--- Work request 1 ---
According to the abstract on the inner ear ion channel VR-OAC below, which cells express this receptor?
--- Work request 2 ---
Continue the abstract on the inner ear ion channel VR-OAC below, starting after its final sentence.

--- Text under study ---
-----
Normal hearing and balance critically depend on the function of mechanosensitive receptors. In the inner ear, these receptors are involved in at least two fundamental processes, transduction by the hair cell stereocilia and regulation of the osmotic pressure of endolymphatic fluid in the scala media. We have recently identified an ion channel that is activated by exposure to osmotic stress and direct mechanical stimulation. This novel receptor, vanilloid receptor-related osmotically activated channel (VR-OAC), is expressed by inner ear hair cells and marginal cells of the stria vascularis. The Vroac gene is a positional candidate for the human deafness disorder DFNA25 and the deaf murine mutant Bronx Waltzer. We hypothesize that it is involved in mechano-reception by hair cells, measurement of the osmotic pressure of endolymphatic fluid, or both. Our long-term goal is to understand the physiological role of VR- OAC and its associated proteins in inner ear function. We will address this question through the parallel accomplishment of four specific aims. We have preliminary evidence that a second mechanoreceptive ion channel, related to VR-OAC, is expressed in the inner ear. We plan to search for additional VR-OAC-like channels (Aim 1).
-----
--- Given information ---
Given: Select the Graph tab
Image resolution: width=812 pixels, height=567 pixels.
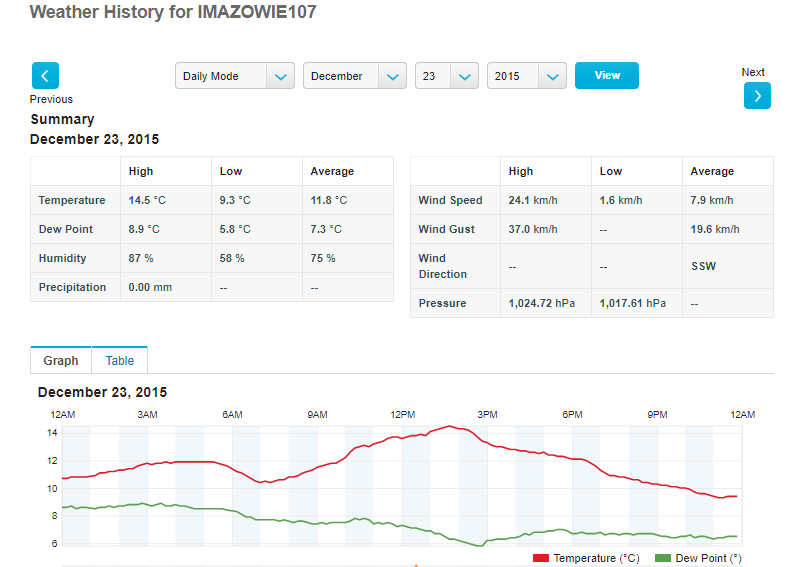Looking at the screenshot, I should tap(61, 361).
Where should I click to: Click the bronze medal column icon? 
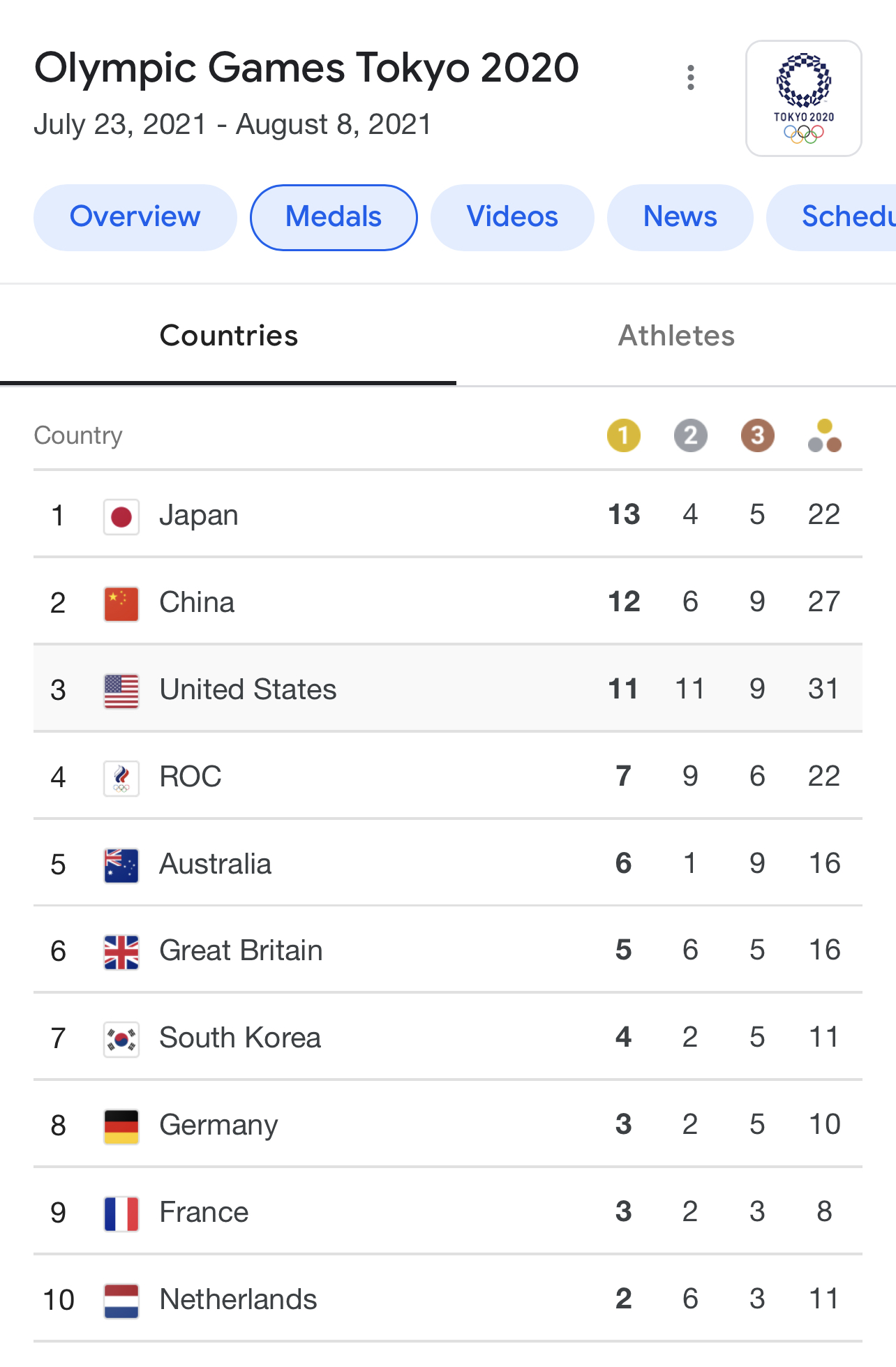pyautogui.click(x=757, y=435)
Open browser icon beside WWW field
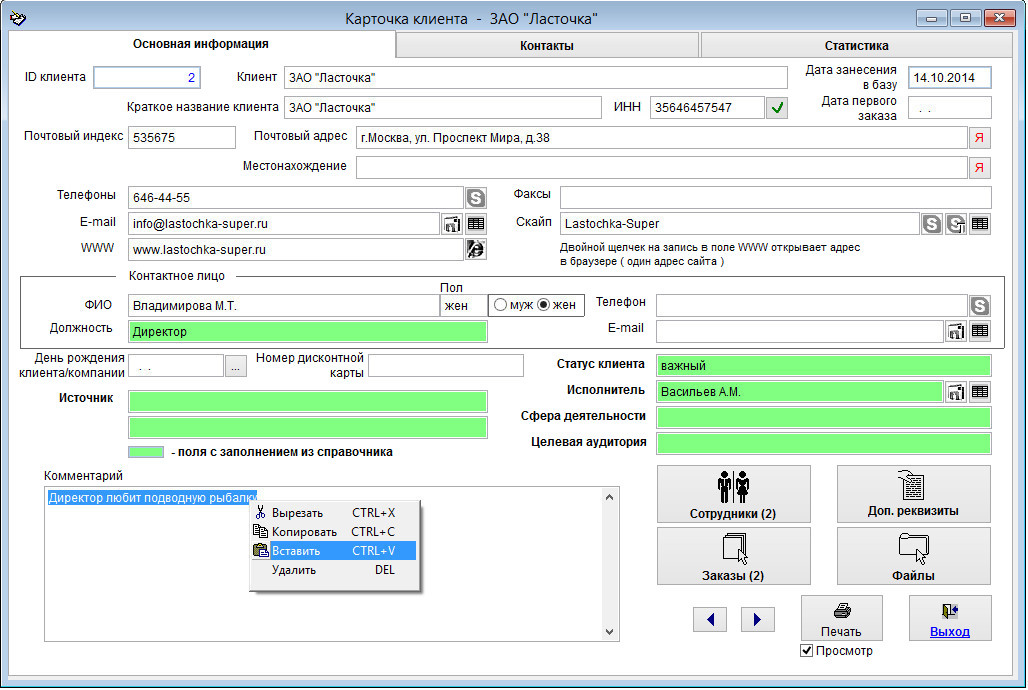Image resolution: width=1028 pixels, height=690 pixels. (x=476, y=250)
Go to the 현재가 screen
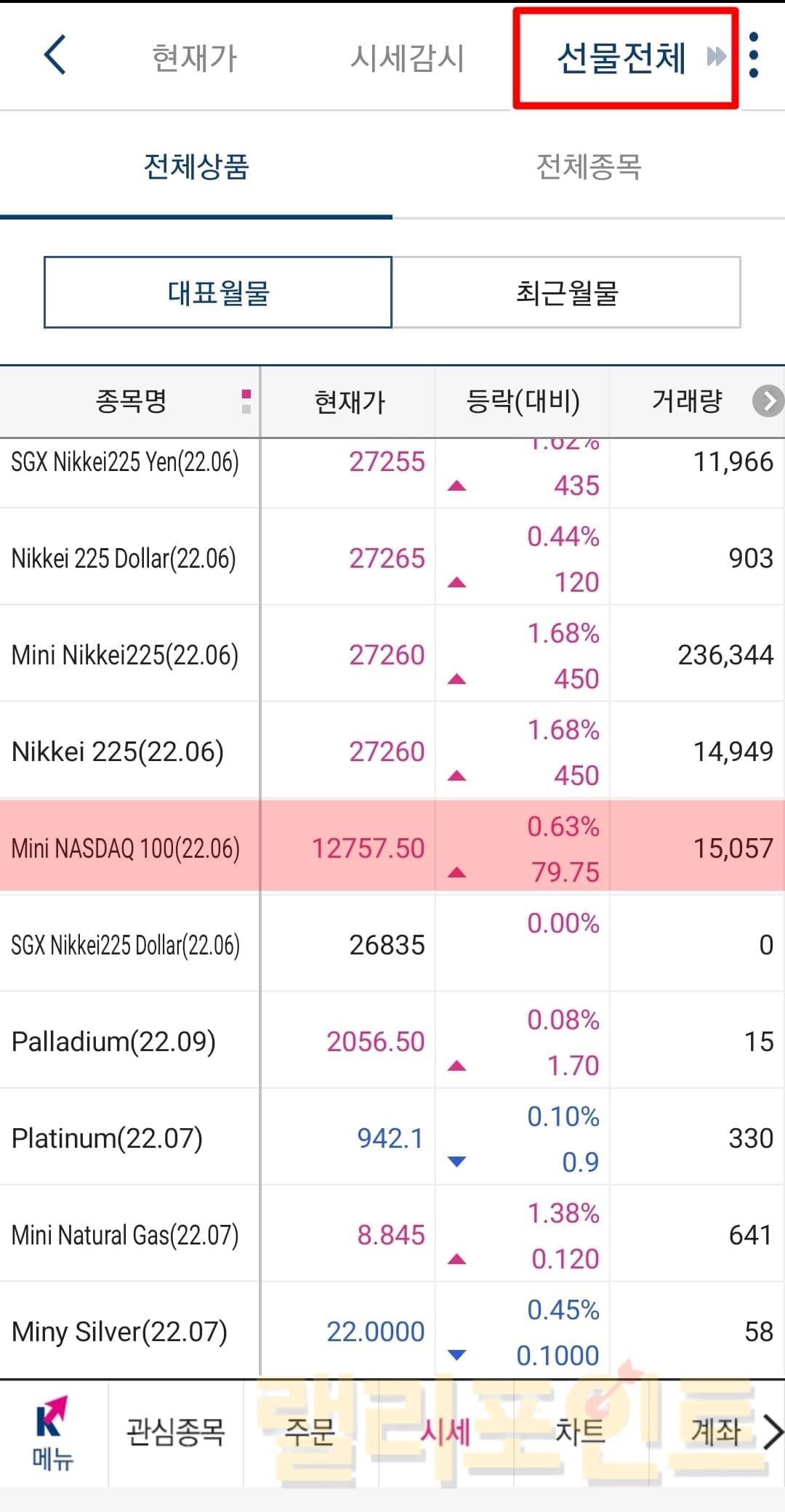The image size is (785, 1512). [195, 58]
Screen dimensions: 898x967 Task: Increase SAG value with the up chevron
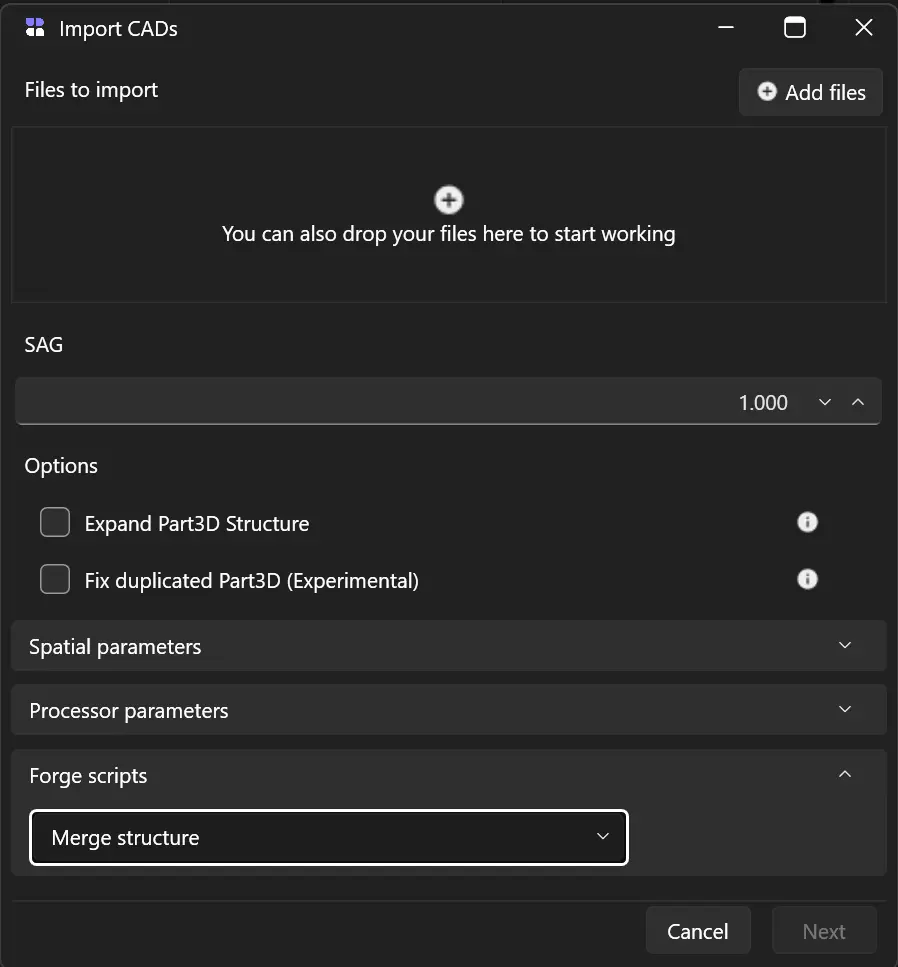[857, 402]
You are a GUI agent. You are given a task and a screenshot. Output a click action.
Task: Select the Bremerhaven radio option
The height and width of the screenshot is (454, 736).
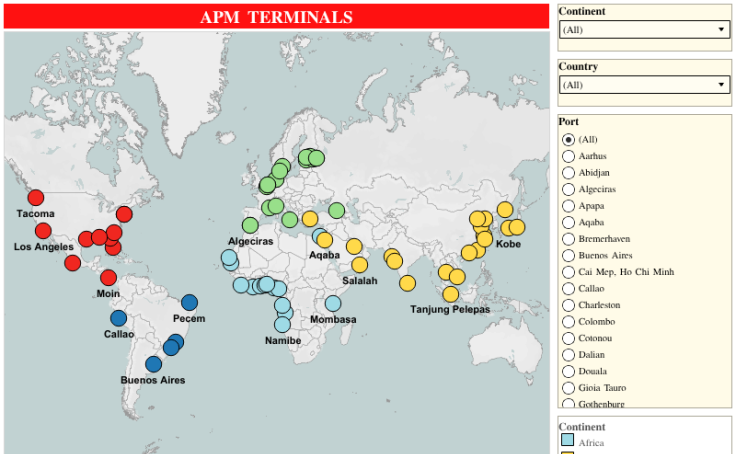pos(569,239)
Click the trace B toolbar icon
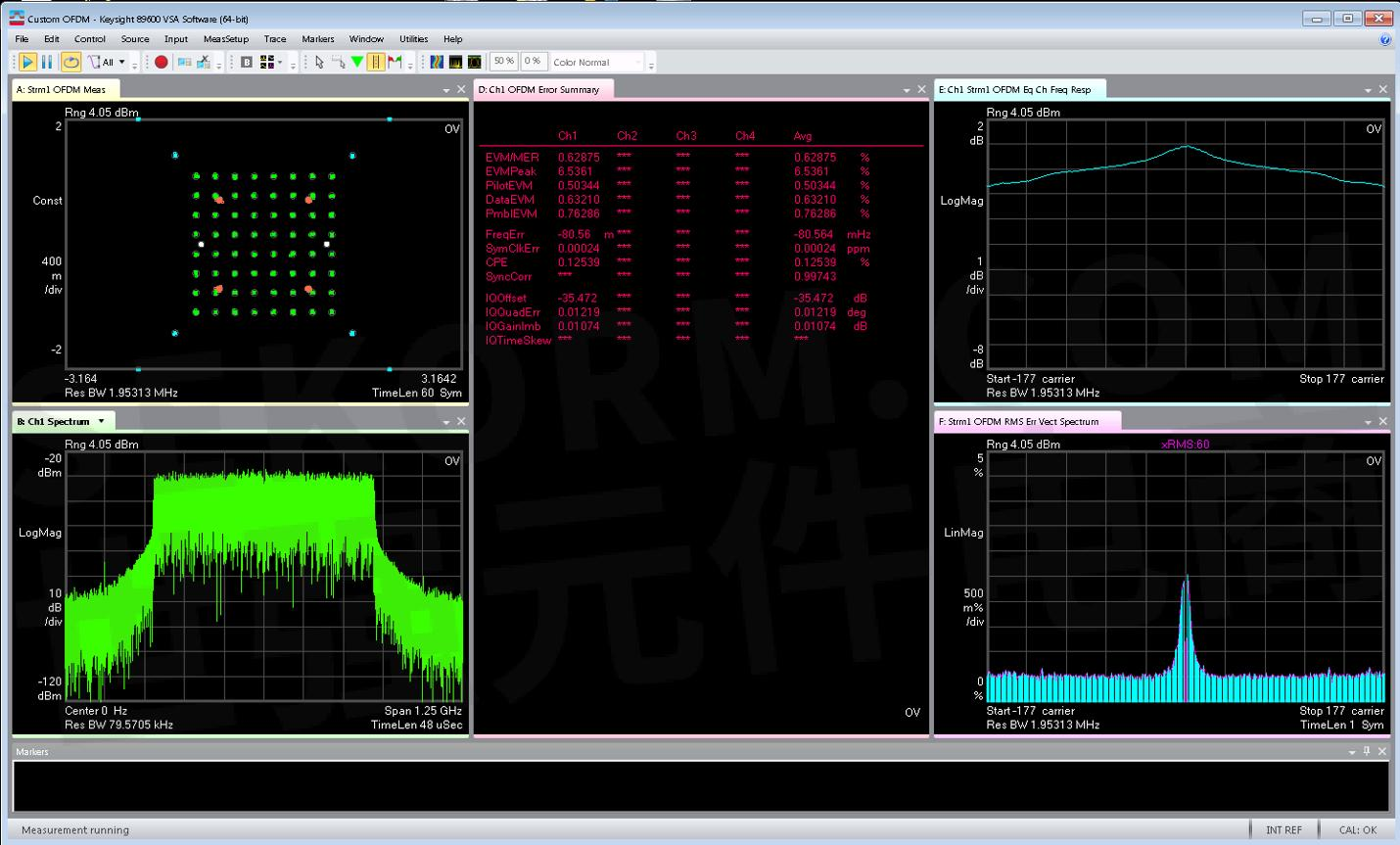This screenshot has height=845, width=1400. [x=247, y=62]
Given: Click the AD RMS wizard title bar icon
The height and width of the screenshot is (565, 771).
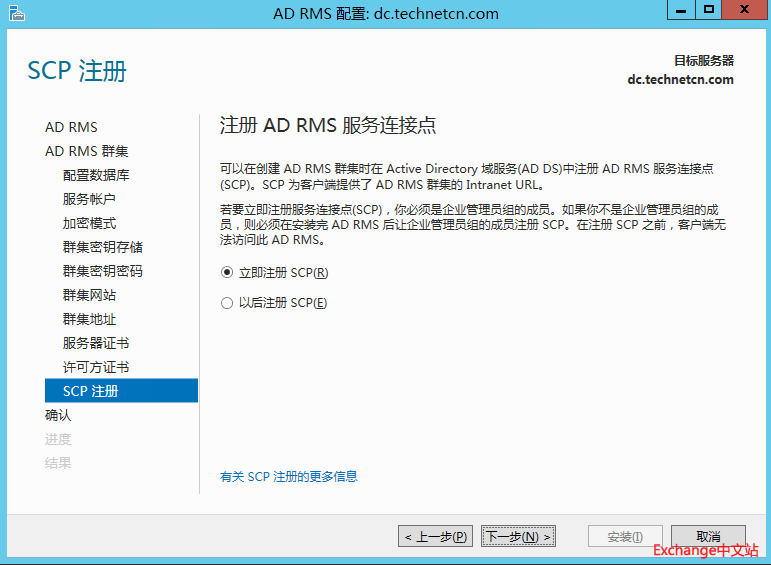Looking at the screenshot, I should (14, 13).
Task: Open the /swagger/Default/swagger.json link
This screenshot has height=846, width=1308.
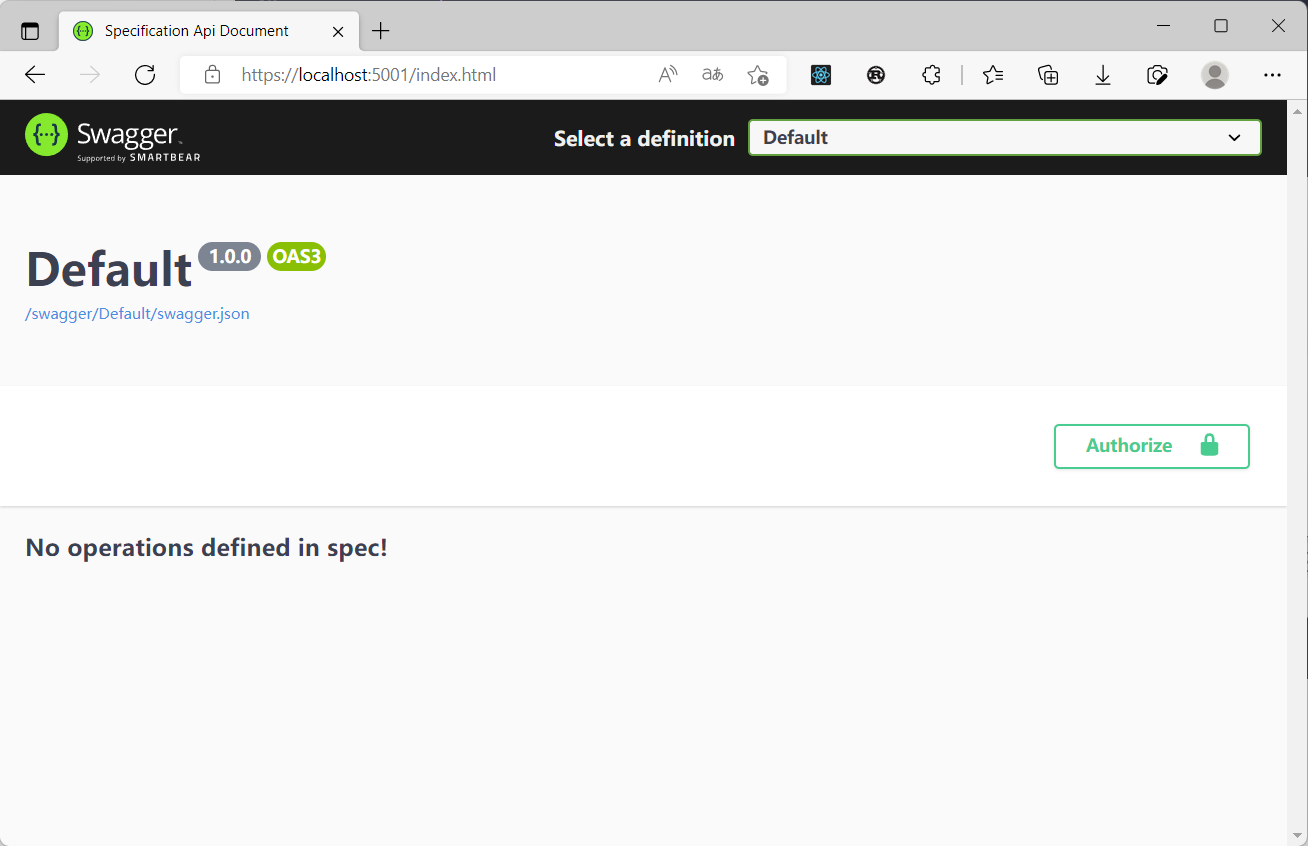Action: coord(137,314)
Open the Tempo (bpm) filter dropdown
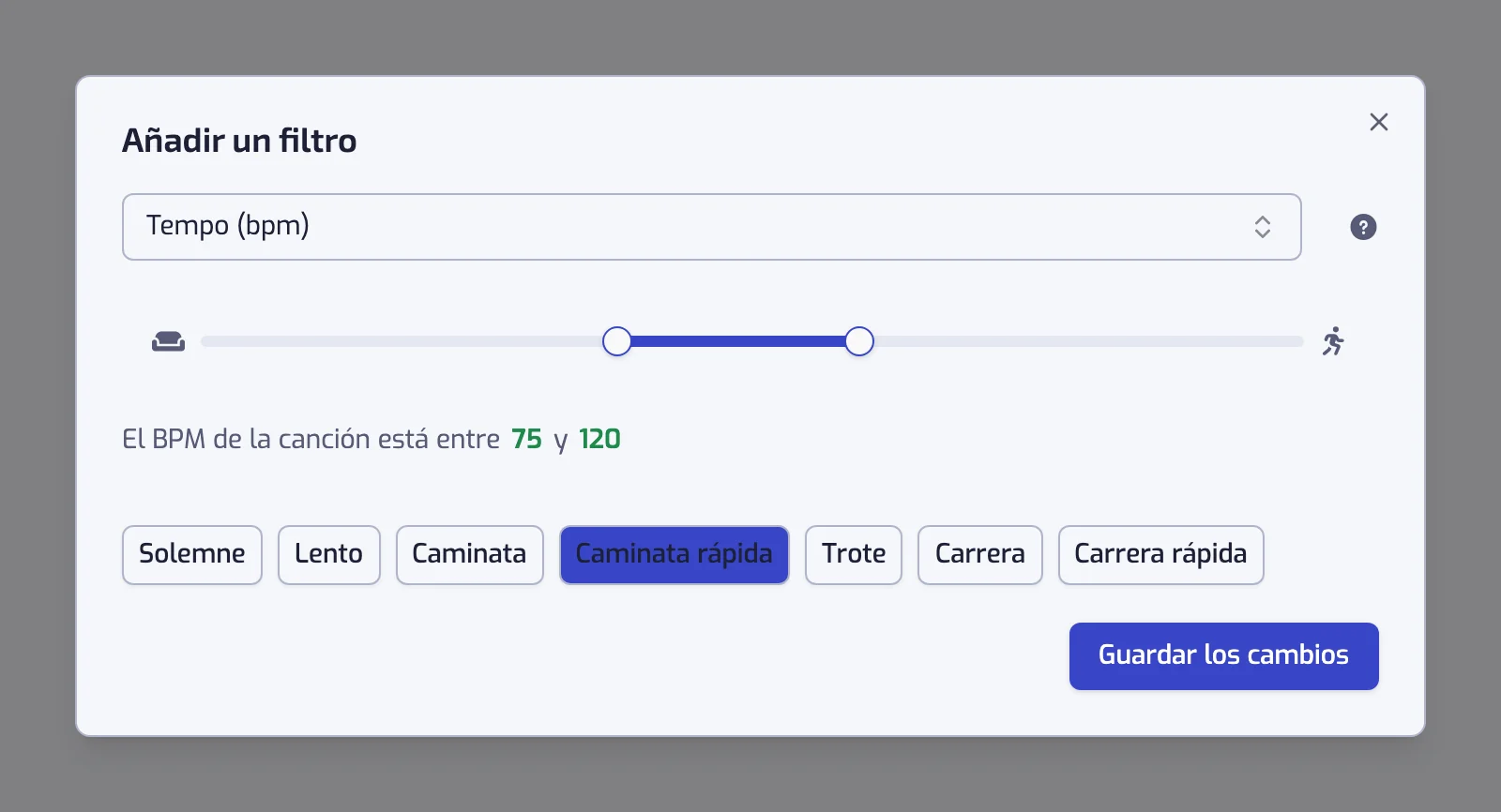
-----
--- Task result 1 ---
Inner ear hair cells and marginal cells of the stria vascularis.

--- Task result 2 ---
In Aim 2, we will determine the cellular and subcellular localization of VR-OAC and any other related channel that we identify in the inner ear via established methods of in situ hybridization and immunocytochemistry. Because our previous results implicate an essential interaction of VR-OAC with other intracellular proteins, we plan to identify these proteins utilizing the yeast two-hybrid screening system (Aim 3), an approach we have used previously to identify interaction partners of inner ear proteins.
In Aim 4, we address the physiological relevance of heteromeric channels formed between VR-OAC and related channels, including the one we already have found. VR- OAC is currently the only mechanoreceptive ion channel that can be assessed by expression in a heterologous system, and we plan to physiologically characterize heteromultimeric channels using calcium imaging and whole cell recordings. We will also test VR- OAC's in vivo role by creating a mouse line carrying a null mutation. Phenotypic assessment of the resulting animals will provide fundamental clues as to the in vivo relevance of VR-OAC for inner ear mechanosensation, or osmoregulation, or both.